# Grow controllers? Do they exist?



## Squatchbud (Dec 26, 2018)

Ok guys, as well as my horticultural interests, I also keep coral reef aquariums. As I was thinking about my reef hobby the other day, it occurred to me that I have a controller on my reef that monitors water parameters and then automatically turns on and off different pieces of equipment in order to keep my parameters within the desired range I want. Do they make a unit like this that could measure humidity in a tent/grow room? A unit that could monitor both temperature and humidity would be awesome. If said controller could then switch on or off humidifiers, dehumidifiers, and fans to maintain the desired levels. Does such a controller exist? If so, how much do they go for and what are they called?  Thanks.


----------



## Growdude (Dec 27, 2018)

https://growgps.com/products/chhc4i/
Controls Temps/humidity and Co2 level


----------



## pcduck (Dec 27, 2018)

https://www.plantlightinghydroponics.com/products/atmosphere-controls/master-controllers.html


The one I use controls co2, temps, and humidity


----------



## Squatchbud (Dec 27, 2018)

PC, how do you like it? Is it worth the cost? Is it reliable? I am considering one, but I wanna hear from people that use them first.


----------



## pcduck (Dec 27, 2018)

Definitely needed if running co2.
Not so much if not, but the plants seem to enjoy the stable environment.

I like mine.


----------



## Squatchbud (Dec 27, 2018)

Good to know. After I get a grow or two under my belt and start using CO2, I'll have to get one. Thanks.


----------



## Growdude (Dec 28, 2018)

Is that place still in business ?
Still buy from them?
They still owe me.


----------



## pcduck (Dec 28, 2018)

@Growdude 

I'm not sure if open or not. I haven't had the need to purchase anything lately from them.


----------



## Rjb (Jun 28, 2019)

I no its not really what your asking but what about the northern lights grow boxs


----------



## stinkyattic (Sep 9, 2019)

There are also controllers to monitor and automatically adjust reservoir pH. I use these at work for a flow through wastewater treatment system, and at my previous job for industrial fish tanks. Yes there are industrial fish tanks, it's a thing, and I have swum in them (with the fish, no less, eww, no wetsuit, no scuba gear, absolutely disgusting) more times than I'd like to remember. Seriously it's the stuff of nightmares and definitely violates OSHA confined space entry regs. Worst job I've ever had. And I've had some doozies.

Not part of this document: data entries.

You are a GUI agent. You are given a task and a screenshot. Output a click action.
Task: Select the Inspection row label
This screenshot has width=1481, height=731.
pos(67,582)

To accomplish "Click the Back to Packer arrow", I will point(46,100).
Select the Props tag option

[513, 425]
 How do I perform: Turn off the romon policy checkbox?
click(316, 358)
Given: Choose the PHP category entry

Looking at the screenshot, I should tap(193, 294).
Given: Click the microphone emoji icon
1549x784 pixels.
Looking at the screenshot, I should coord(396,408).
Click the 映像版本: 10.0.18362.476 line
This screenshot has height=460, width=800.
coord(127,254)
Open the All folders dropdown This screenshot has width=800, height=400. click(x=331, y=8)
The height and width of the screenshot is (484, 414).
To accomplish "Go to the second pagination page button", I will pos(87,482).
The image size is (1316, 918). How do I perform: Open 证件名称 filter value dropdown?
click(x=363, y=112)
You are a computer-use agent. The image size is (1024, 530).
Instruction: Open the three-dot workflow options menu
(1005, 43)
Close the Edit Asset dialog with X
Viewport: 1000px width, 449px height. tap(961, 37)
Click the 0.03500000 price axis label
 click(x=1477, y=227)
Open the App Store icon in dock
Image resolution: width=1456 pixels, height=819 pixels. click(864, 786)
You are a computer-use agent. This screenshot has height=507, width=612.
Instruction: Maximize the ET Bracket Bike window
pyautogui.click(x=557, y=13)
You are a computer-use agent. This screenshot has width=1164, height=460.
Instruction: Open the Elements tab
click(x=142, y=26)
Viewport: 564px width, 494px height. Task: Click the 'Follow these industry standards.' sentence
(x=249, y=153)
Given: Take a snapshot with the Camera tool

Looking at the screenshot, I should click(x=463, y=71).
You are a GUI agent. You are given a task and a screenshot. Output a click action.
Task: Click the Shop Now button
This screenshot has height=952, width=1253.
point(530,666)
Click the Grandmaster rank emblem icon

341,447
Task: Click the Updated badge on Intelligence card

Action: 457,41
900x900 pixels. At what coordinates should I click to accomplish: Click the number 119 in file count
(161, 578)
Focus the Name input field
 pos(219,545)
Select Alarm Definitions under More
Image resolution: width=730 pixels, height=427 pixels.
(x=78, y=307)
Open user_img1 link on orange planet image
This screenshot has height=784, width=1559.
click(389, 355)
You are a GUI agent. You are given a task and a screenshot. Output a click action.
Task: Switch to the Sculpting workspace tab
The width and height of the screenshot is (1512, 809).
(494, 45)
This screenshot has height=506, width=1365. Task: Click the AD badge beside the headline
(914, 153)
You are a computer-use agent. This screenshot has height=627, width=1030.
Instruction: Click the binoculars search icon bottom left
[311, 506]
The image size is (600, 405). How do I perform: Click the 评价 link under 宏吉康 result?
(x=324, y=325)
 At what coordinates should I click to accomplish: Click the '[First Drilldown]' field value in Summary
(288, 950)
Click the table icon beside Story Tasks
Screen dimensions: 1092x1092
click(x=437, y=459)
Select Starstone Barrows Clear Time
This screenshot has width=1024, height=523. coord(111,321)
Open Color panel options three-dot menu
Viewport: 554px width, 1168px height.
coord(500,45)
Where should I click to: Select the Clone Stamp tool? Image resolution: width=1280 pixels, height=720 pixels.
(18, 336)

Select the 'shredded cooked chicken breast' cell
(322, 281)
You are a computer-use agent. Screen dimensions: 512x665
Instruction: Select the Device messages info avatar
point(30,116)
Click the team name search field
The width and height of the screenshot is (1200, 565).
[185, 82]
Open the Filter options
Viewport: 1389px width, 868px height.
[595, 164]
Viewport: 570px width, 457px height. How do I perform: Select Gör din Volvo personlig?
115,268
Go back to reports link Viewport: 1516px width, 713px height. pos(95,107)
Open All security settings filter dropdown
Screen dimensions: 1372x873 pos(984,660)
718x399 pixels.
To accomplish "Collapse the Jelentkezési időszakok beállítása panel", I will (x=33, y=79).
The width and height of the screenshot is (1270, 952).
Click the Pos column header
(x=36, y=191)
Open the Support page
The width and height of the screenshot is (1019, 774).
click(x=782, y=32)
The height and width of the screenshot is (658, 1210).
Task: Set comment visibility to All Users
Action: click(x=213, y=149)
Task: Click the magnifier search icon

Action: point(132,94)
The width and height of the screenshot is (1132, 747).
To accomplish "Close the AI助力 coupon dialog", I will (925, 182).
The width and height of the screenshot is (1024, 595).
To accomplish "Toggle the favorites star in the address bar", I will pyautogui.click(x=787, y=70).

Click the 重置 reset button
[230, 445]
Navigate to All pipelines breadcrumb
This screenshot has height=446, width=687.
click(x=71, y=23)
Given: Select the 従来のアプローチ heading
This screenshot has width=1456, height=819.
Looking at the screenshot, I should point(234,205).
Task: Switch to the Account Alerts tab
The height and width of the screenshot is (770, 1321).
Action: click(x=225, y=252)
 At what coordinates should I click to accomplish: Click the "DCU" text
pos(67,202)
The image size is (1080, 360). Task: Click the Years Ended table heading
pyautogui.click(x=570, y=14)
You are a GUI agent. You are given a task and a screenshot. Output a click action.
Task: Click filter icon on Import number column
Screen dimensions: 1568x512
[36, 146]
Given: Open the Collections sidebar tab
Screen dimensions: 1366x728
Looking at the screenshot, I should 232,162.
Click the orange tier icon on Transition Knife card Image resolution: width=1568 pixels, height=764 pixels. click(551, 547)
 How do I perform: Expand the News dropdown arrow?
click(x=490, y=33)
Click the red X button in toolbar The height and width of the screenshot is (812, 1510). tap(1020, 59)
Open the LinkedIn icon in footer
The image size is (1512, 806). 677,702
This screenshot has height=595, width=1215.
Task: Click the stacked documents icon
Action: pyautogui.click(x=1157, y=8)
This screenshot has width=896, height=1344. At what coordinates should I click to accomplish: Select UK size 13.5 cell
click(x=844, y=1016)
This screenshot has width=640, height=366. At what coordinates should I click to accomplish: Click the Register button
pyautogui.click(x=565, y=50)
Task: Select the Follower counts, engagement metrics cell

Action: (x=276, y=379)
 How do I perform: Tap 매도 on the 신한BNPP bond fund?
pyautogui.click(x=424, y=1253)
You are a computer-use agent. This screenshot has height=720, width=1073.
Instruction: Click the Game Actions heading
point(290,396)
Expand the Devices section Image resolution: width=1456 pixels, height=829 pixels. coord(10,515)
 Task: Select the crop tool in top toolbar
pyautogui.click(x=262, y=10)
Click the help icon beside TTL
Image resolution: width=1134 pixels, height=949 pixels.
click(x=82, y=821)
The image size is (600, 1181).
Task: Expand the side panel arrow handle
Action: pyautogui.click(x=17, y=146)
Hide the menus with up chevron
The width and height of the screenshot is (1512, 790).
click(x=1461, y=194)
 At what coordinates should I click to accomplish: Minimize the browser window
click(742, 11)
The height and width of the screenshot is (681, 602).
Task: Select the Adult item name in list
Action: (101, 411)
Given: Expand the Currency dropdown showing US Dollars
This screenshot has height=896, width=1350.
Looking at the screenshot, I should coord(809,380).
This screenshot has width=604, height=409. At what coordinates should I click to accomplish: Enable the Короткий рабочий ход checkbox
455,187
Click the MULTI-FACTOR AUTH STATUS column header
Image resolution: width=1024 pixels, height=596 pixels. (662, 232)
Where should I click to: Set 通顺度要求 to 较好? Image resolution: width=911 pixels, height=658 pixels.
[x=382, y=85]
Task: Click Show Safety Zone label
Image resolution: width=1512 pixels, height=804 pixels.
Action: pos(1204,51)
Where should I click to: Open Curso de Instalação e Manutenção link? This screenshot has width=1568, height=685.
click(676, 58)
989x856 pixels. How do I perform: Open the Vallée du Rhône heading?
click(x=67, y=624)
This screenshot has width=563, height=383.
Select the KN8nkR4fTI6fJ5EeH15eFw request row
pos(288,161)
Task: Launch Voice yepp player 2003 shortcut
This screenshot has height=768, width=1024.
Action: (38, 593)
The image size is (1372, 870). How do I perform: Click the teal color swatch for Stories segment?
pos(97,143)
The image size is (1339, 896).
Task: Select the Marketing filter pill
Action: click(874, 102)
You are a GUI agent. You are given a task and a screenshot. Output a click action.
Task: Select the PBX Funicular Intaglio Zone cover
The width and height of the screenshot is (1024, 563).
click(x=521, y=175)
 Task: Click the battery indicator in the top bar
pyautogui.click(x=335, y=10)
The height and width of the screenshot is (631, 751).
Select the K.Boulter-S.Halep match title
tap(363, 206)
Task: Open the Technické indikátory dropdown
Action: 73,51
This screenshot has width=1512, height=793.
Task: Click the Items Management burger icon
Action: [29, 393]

The basic principle is you've got a probe in the tank, which needs to be cleaned every couple days, hooked to a controller (preferably also to an alarm) where you set high/low parameters. Then the controller outputs to a dosing pump which controls a feed from a chemical reservoir. 

Since you probably already know which way you'll drift, you choose either pH up or pH down. A two pump system is much more costly and a bigger PITA to operate.

Let's say your res drifts down over time. You'd choose pH up, and set your parameters to dose when the pH falls below say, 6.4, and to shut off at 6.8 (this is just an example). When the probe input to the controller falls below setpoint, the controller calls for some caustic and activates the pump. Usually this would be a peristaltic pump which is quiet and low flow. It pumps in some solution and shuts off when it hits the setpoint.

I have seen these systems fail catastrophically resulting in Very Bad Things. They need to be cleaned and inspected daily, and you need some type of constant mixing in the res to make them accurate. 

For a home grower it's more expense and headache than it's worth. You'd see a setup like this in a larger commercial operation with a daily inspection log to confirm someone has been wiping volume off the probe and calibrating the controller.


----------